Justice Phelan’s judgement promotes a “medical-model” approach to understanding the “difficulties” and “restrictions” of people with disability. These latter two words are the terminology used in the Disability Act (2005) – the word “diagnosis” does not appear even once in the Act. The use of such terminology is contrary to the United Nations Convention on the Rights of Persons with Disability (CRPD): one need only look at the responses to the country reports, which States submit to the Committee on the Rights of Persons with Disability, to see how critical the committee is of a diagnostic approach to disability and disability service provision.

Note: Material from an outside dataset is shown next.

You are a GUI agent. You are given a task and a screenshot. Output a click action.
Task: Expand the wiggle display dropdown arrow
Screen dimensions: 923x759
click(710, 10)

The judgement suggests a “gold standard” for assessment, but none exists; and it confuses HIQA’s requirement for a comprehensive range of outputs from the assessment, with a comprehensive process in doing the assessment. If our clinicians are being asked to now undertake “comprehensive”, “gold standard” assessments that produce a diagnosis; they will surely fail. But they will seek to extend assessments – in both time and range – to show they have conscientiously explored all avenues, and not to leave themselves open to legal challenge regarding their competence.
This judgment while well intentioned will result in even longer assessments than we had before the SOP, and fewer intervention services. Introducing a new word and concept, to AoN, where it had previously been deliberately omitted by the drafters of the Disability Act (2005), is, I believe, a profound and unhelpful misinterpretation of the intension of the Act and should be challenged.